Im FB würde ich die Methode mit der Maske verwenden weil da ersparst du dir eine indirekte Adressierung.

Für das 25igste Bit setzten kannst du das ruhig so machen wie du es vorgeschlagen hast.
Oder so wie es Sarek gemacht hat jedoch wenn du einen FB verwendest solltest du da auch nicht mit Absoluter Adressierung auf die Speicherbereiche zugreifen. Nur symbolisch! Dadurch müsstest du auch wieder indirekte Adressierung anwenden und darauf Achten das dein FB Multiinstanzfähig bleibt falls du ihn Multiinstanzfähig haben willst.

godi


----------



## Drutbluck (7 Januar 2011)

Weniger umständlich als die genannten Beispiele geht es nicht. Deine Version war noch die einfachste. Im Gegenteil, ich wundere mich nicht, wenn noch umständlicher als nötig programmiert wird.

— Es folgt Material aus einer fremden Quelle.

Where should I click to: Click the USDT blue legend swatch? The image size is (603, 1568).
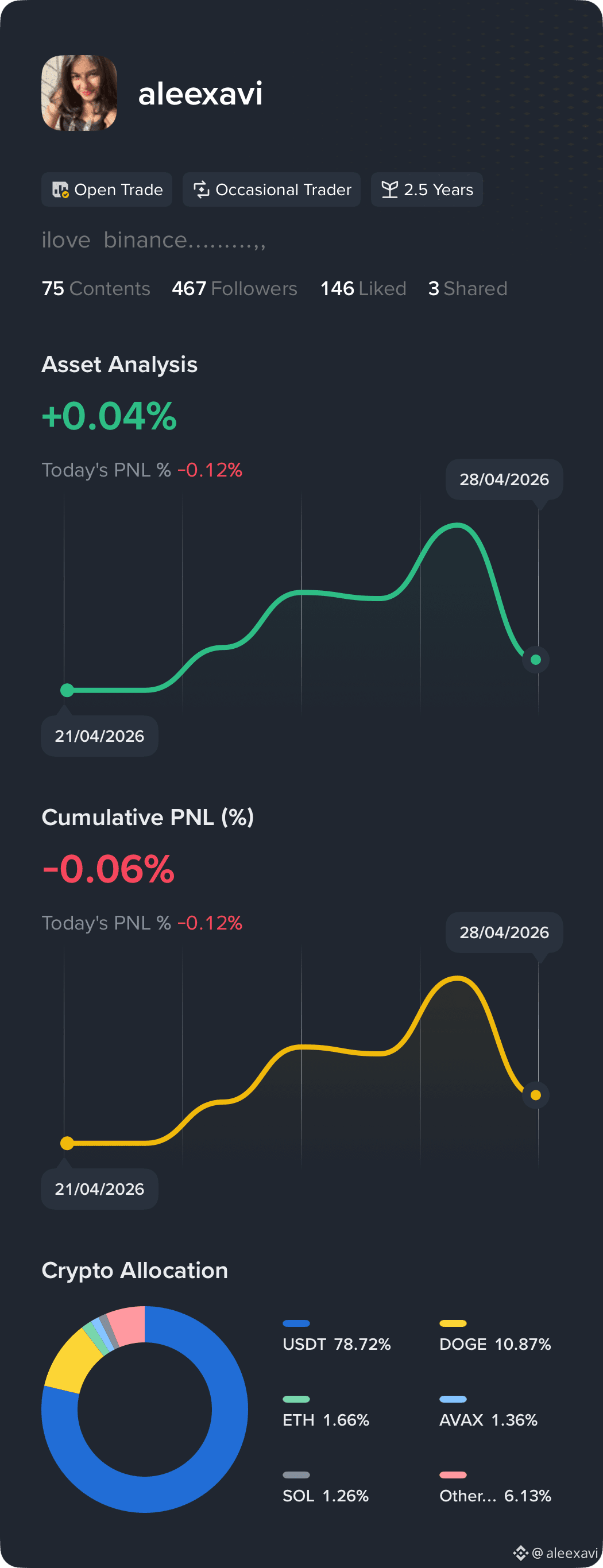[x=296, y=1323]
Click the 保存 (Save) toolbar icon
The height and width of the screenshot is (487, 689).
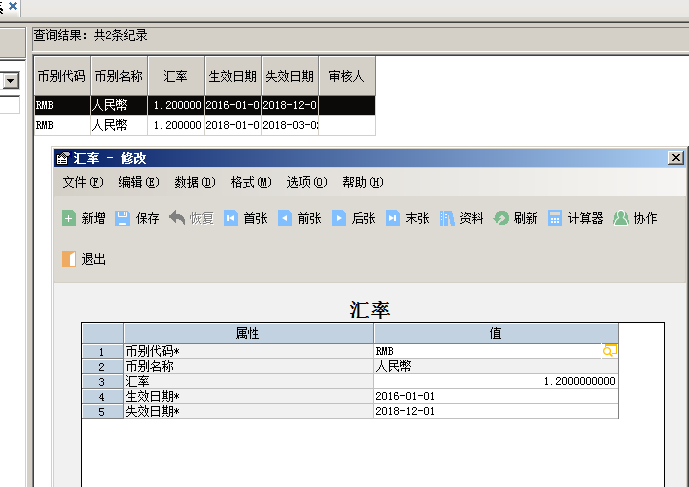[x=123, y=218]
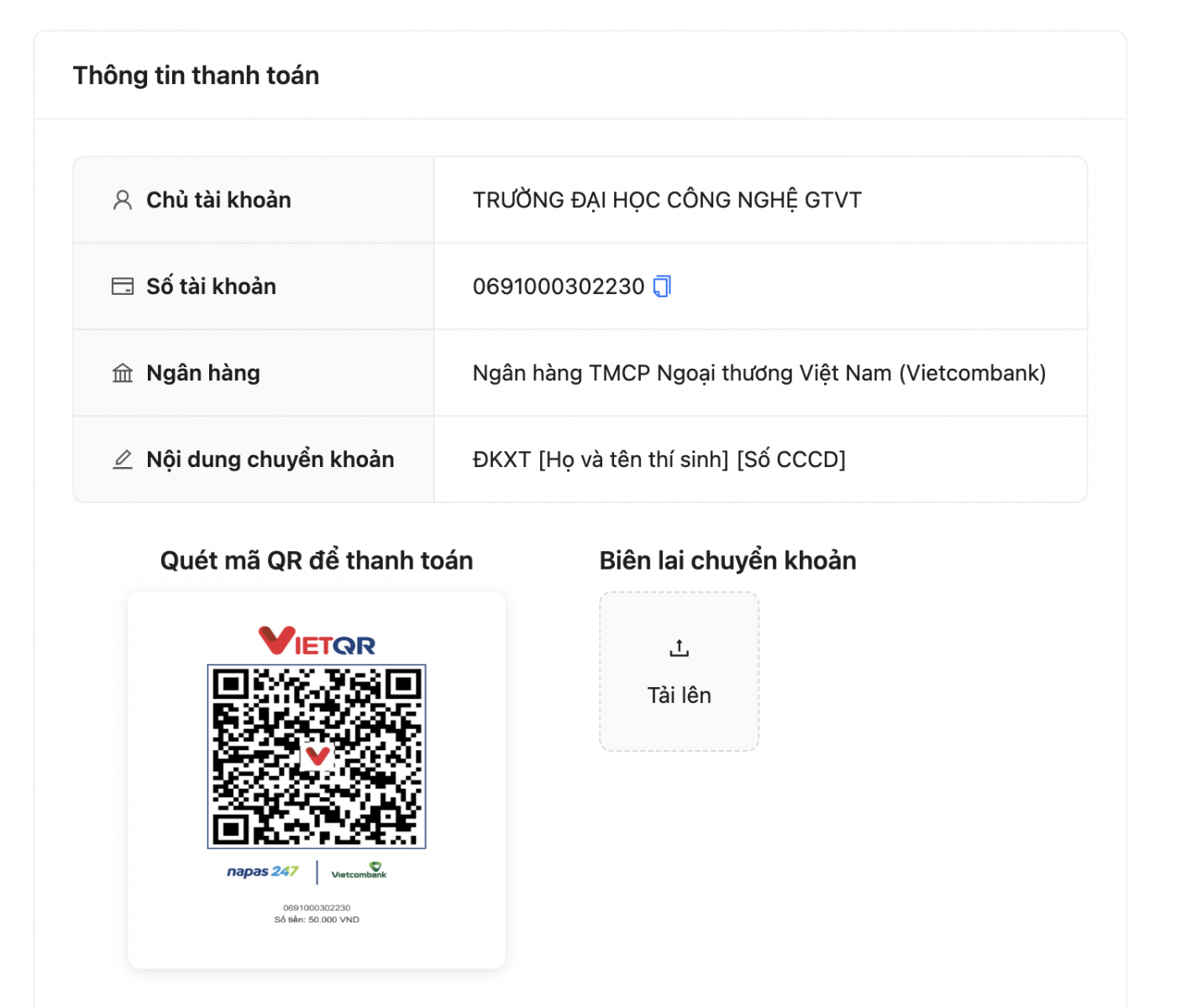This screenshot has width=1181, height=1008.
Task: Select the transfer content ĐKXT template text
Action: pyautogui.click(x=659, y=459)
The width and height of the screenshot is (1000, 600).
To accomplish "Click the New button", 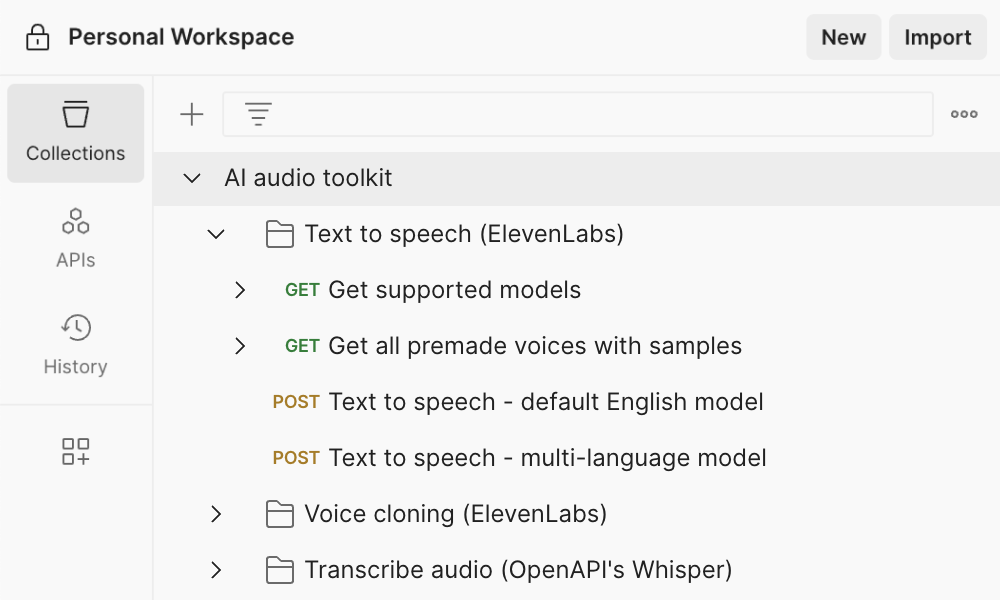I will click(843, 38).
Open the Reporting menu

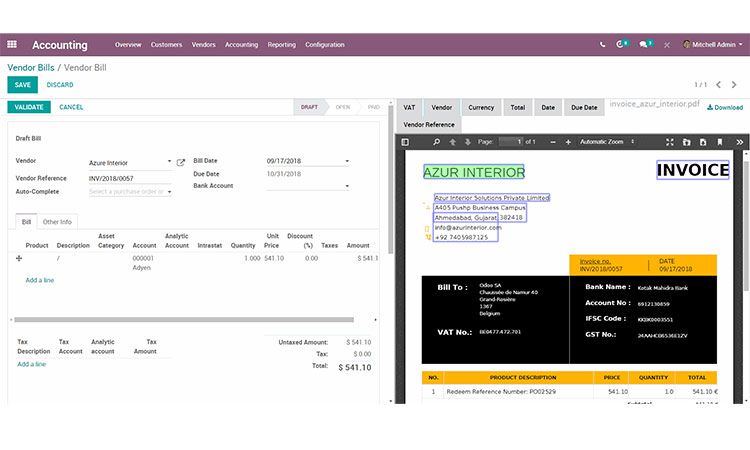click(281, 45)
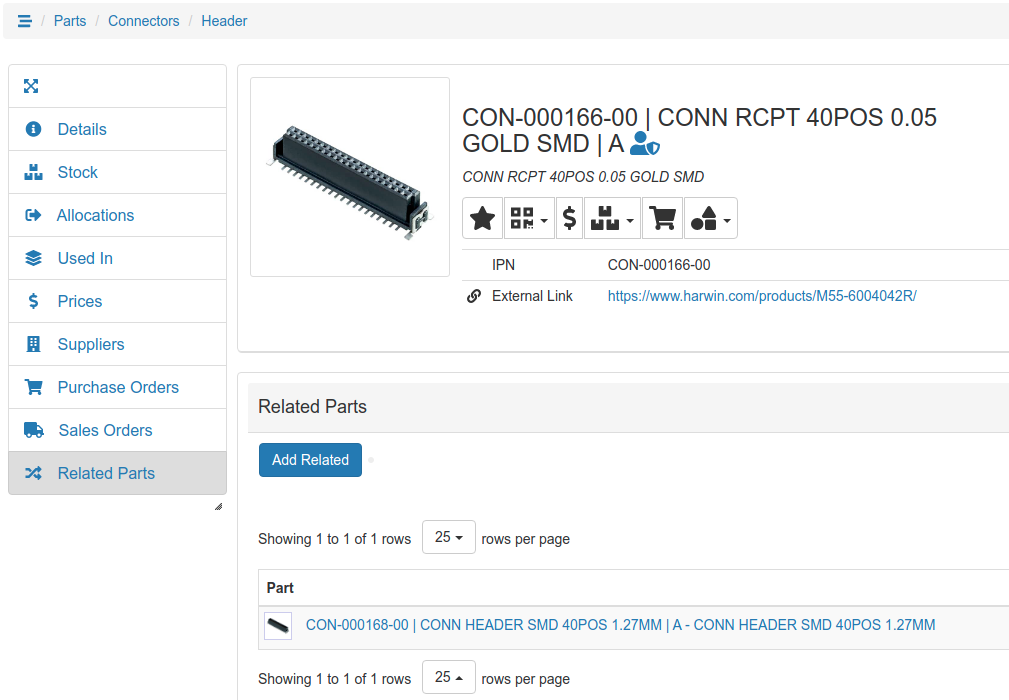Open Sales Orders from the sidebar
The width and height of the screenshot is (1009, 700).
(105, 430)
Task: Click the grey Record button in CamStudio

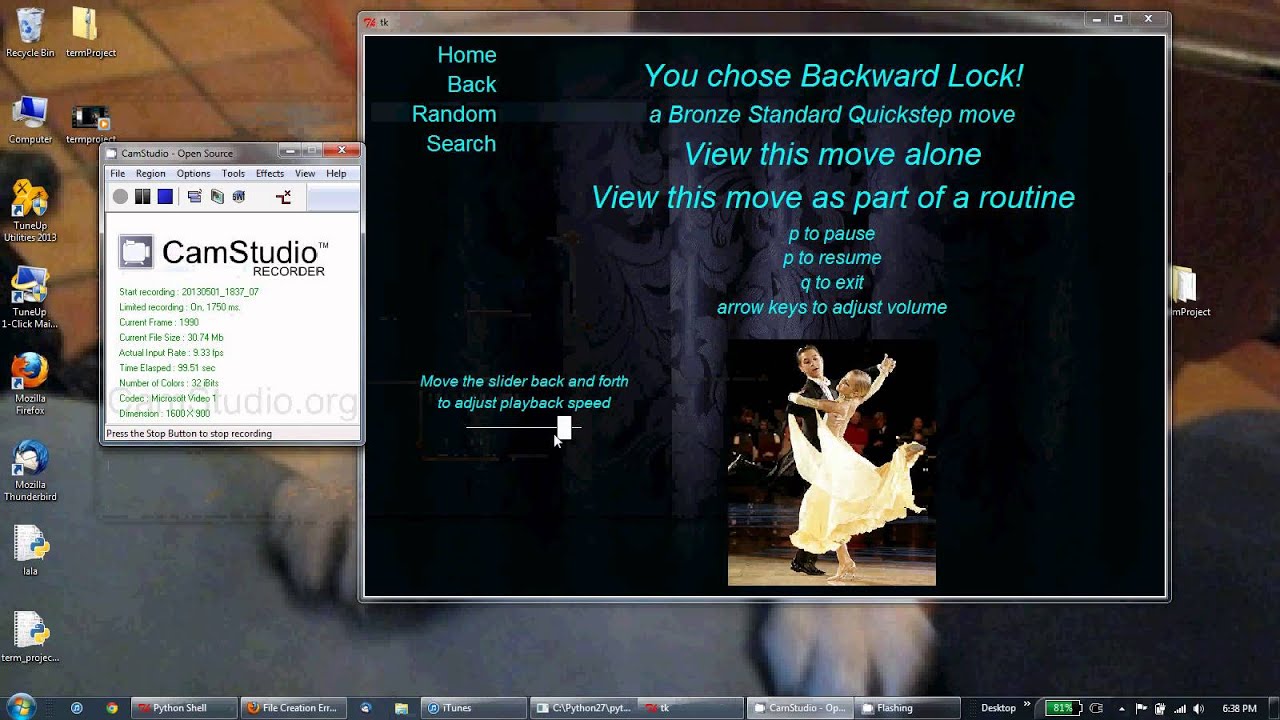Action: coord(120,197)
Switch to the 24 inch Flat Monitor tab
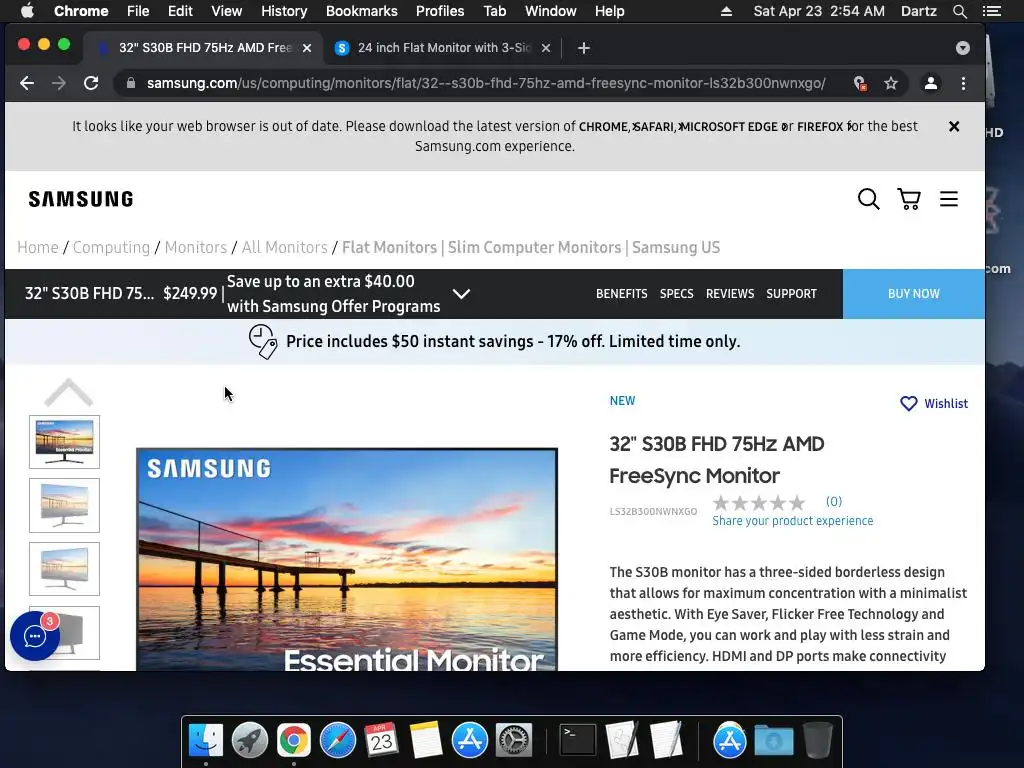The height and width of the screenshot is (768, 1024). [443, 48]
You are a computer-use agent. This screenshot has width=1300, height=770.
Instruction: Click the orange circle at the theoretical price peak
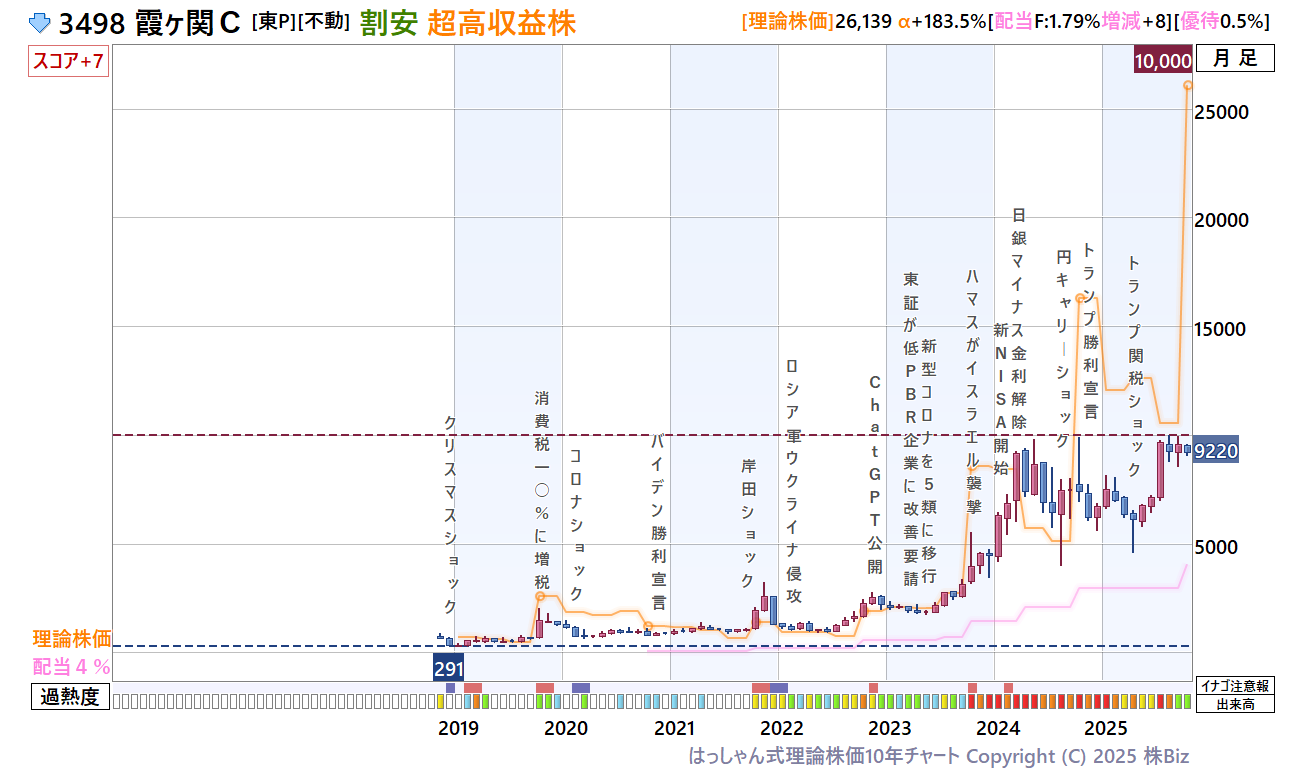[1188, 85]
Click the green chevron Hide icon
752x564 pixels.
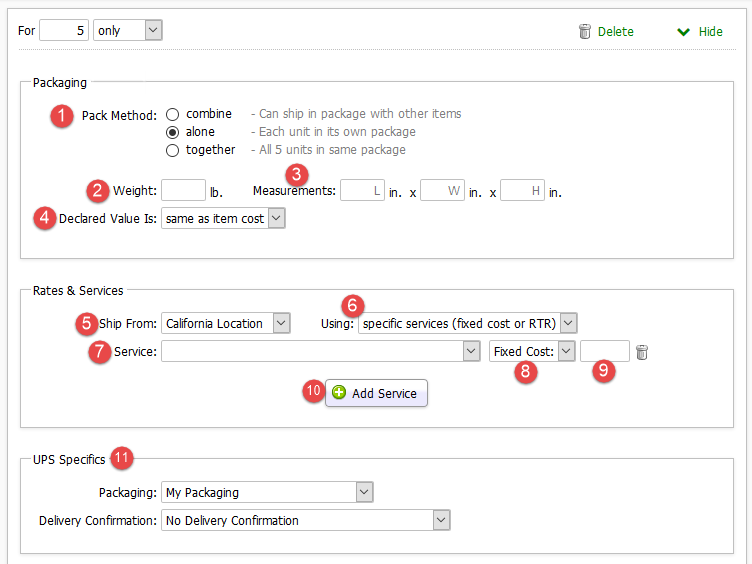(684, 31)
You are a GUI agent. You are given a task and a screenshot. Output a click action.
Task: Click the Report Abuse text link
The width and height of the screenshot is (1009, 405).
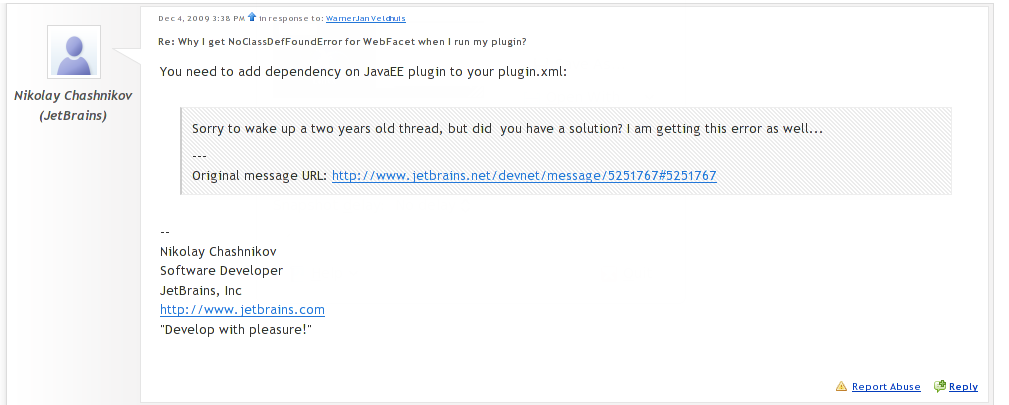886,387
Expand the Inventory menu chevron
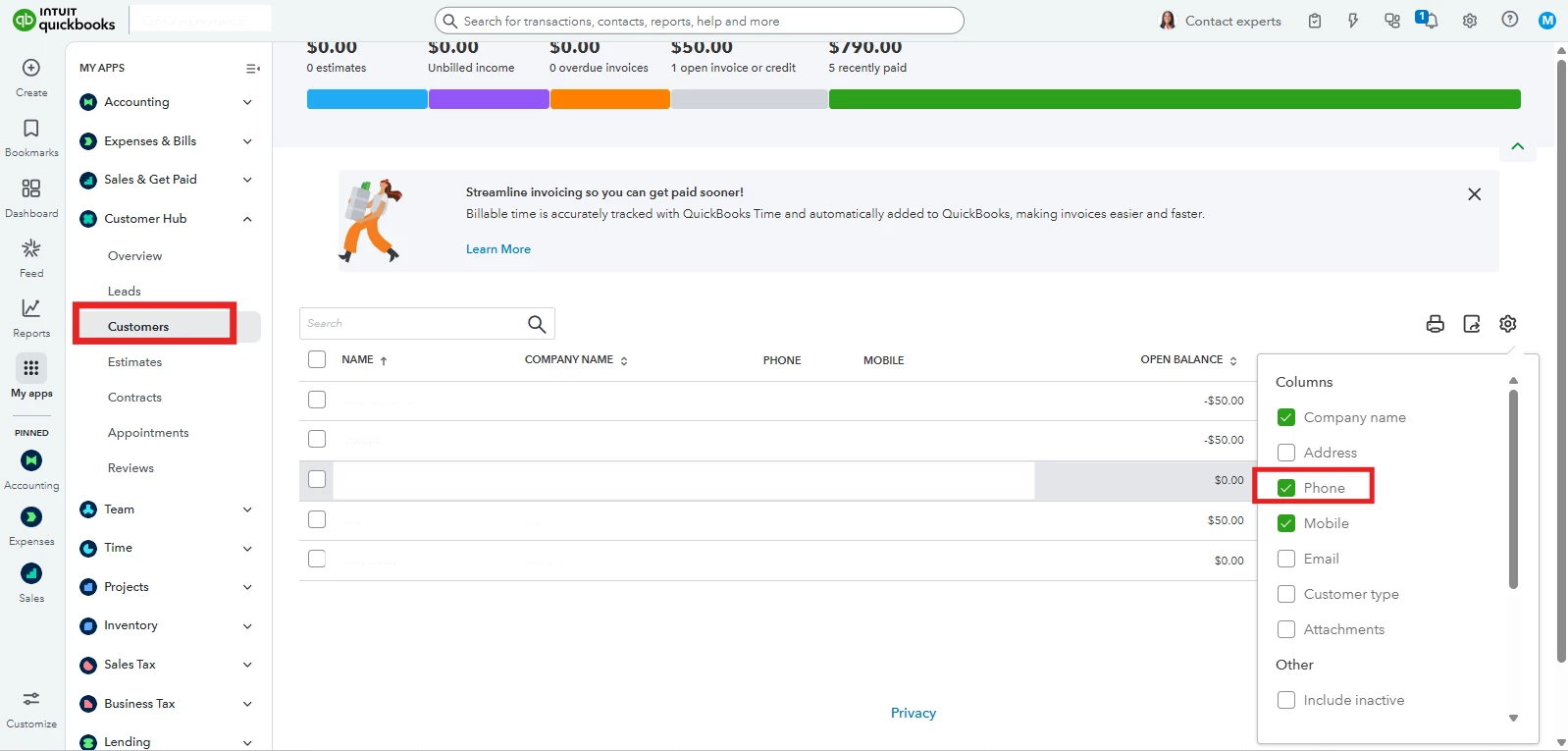Viewport: 1568px width, 751px height. click(x=247, y=626)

Außerdem scheint mir eher, dass es heißen müsste:
L PED 310;
SLD 8;
SRD 8;

Ich würde auf den ersten Blick ein UD 00FFFFFF oder ähnliches bevorzugen, aber deine Idee führt weiter: mit "SSD 8" statt "SRD 8" wird auch noch das Vorzeichen korrekt auf 32bit gebracht.

Selbstverständlich programmiere ich auch mit Variablennamen, nicht mit Adressen. Das schließt einige Varianten aus (M400.1 oder MB300).


----------



## Larry Laffer (7 Januar 2011)

@Drutbluck:
 was wolltest du uns mit deinem Beitrag sagen ? Ich kann da leider den Zusammenhang nicht so recht herstellen ...


----------



## Drutbluck (7 Januar 2011)

Larry Laffer schrieb:


> @Drutbluck:
> was wolltest du uns mit deinem Beitrag sagen ? Ich kann da leider den Zusammenhang nicht so recht herstellen ...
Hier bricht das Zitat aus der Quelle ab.